What is needed: Scan the entries below. Return every line that includes "arrow".

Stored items
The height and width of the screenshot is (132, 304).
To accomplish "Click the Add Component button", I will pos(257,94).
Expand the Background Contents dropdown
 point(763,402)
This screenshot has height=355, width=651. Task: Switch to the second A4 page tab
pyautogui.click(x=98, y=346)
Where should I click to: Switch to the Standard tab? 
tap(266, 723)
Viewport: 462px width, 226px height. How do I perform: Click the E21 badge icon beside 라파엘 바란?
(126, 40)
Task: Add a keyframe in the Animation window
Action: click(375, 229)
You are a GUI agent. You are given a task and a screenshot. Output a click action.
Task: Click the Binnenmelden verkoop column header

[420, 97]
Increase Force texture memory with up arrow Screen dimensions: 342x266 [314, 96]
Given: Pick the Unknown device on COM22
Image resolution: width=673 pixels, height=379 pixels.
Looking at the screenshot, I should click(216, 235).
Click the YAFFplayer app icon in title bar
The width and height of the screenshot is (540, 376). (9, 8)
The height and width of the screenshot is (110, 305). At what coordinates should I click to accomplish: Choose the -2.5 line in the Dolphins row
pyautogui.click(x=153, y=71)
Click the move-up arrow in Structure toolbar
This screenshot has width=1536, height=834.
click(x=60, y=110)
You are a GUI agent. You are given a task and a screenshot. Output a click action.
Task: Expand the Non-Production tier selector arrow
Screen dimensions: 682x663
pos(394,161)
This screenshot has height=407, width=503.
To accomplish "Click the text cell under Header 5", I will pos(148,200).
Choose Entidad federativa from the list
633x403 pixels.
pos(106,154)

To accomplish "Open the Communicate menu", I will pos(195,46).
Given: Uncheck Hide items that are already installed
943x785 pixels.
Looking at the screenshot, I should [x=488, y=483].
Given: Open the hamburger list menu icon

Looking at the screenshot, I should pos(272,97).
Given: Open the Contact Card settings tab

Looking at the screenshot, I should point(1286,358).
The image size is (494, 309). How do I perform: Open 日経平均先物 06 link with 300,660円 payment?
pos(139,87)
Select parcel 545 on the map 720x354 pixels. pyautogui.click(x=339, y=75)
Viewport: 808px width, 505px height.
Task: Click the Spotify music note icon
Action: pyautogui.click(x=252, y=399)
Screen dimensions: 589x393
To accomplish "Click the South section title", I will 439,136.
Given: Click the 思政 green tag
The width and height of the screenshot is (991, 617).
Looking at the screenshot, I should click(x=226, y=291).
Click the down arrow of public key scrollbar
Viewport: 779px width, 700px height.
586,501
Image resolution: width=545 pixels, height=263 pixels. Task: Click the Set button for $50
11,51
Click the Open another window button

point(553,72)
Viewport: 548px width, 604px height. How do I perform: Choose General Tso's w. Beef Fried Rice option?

Solution to this task:
Increase Force texture memory with up arrow Screen dimensions: 342x266 [314, 96]
Click the move-up arrow in Structure toolbar
Task: Expand the Non-Production tier selector arrow
Click the down arrow of public key scrollbar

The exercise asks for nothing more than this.